Morrow Hall
Sylvia’s telefoon

“Weet u de weg naar Morrow Hall?”

            “De eerste weg rechts en de tweede links, je kunt dat statige gebouw niet missen.”

De motor sloeg af, even wachtte ik met uitstappen, wat zou ze zeggen? Ik voelde me als de middelbare scholier, die voor het eerst naar de kamer van zijn meisje ging en misschien deden ze meer dan kussen. Die steen in mijn maag had ik lang niet gevoeld. Ik moest doen, niet blijven zitten.

Morrow Hall, in dat mooie gebouw woonde Sylvia, resteerde de vraag welke kamer? Dat kon de portier van dit vrouwenstudentenhuis mij vertellen.

“Mag ik Sylvia Avery aan de telefoon?”

            “Naam?”

            “Allan.”

“Je volledige naam.”

“Allan Silverstein.” Tjonge, jonge, zomaar binnen komen stormen was niet de bedoeling, die portier schreef alles op, die beschermde met volle overtuiging zijn meiden. Ik bleef beleefd, deze Cerberus waakhond kwam ik niet voorbij, die man kende de smoes voordat die mijn mond verliet. Godallemachtig, die man blokkeerde als een levende kuisheidsgordel elke mogelijke weg. Hij vroeg zelfs aan Sylvia of ze mij wilde spreken. Die rotzak voerde zonder het te weten de spanning in mij op, dit moest niet te lang duren.

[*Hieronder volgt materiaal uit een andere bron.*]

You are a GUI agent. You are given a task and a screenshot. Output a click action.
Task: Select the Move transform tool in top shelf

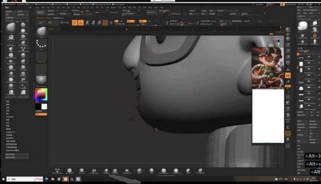click(x=88, y=23)
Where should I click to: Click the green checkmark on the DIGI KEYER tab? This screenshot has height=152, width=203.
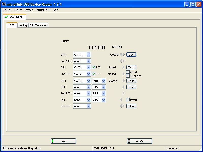[7, 17]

De hoorn kwam mijn kant op.

“Dag Al”

“Dag,” zei ik, een beetje timide.

“Rotzak, waarom duurde het zolang?”

“Ik kon je niet bellen en ik had geen adres.”

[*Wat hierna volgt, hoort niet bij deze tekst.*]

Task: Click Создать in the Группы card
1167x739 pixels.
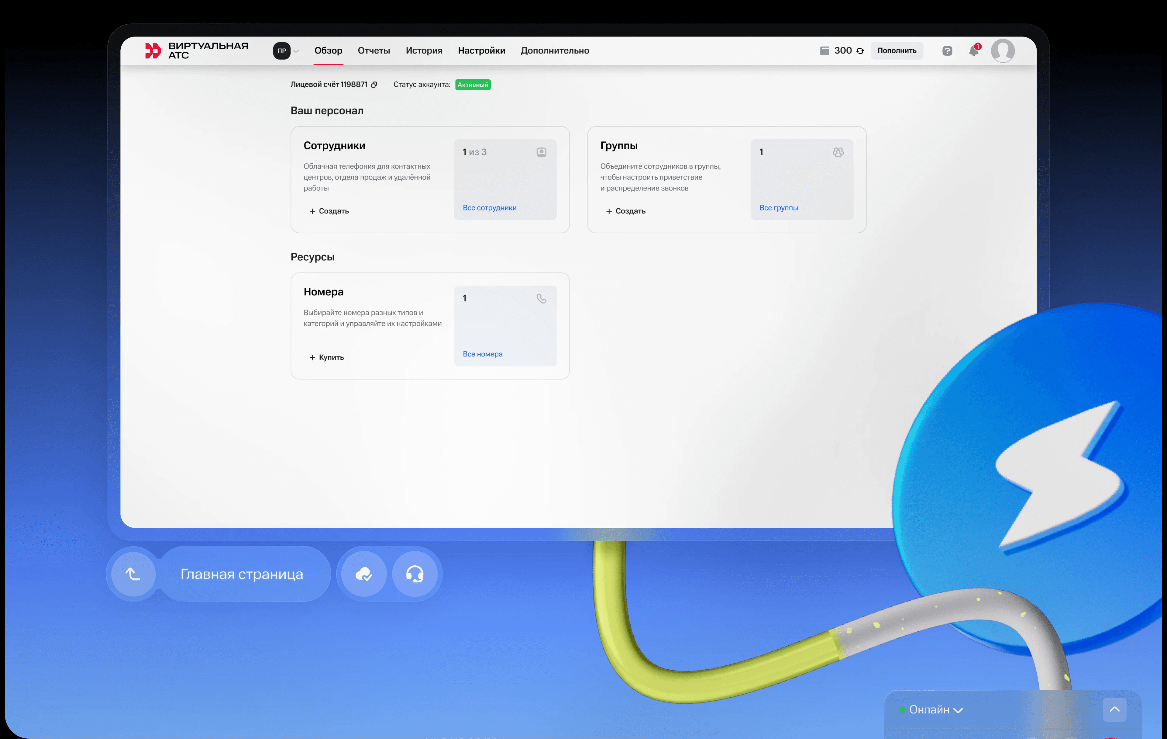Action: [x=626, y=211]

“Ja vast en je kon het niet te pakken krijgen?”

            “Je moeder werkte niet mee.”

            Even viel een stilte.

            “Dag,” zei ik

            “Dag,” zei Sylvia vrolijk, mijn hoop groeide. “Geef me de portier.”

            De last gleed van mijn schouders, de steen smolt in mijn maag, over een paar minuten zag ik mijn lief.

            Twee seconden later zei Cerberus: “Kamer 207.”

Het nummer had ik niet nodig. De muziek stuurde mij.

O yes, I’m sure my life was well within it’s usual frame
The day before you came”

De klop bleef in de lucht hangen, de deur deed open, “Al,” “Sylvia,” de deur deed dicht. Monden vonden elkaar, tongen, lippen en handen verkenden hongerig bekend gebied na weken van gemis.

            “Ahum …”

Verschrikt liet ik Sylvia los.

            “Al, dit is mijn kamergenoot, Anna. Anna dit is Al.”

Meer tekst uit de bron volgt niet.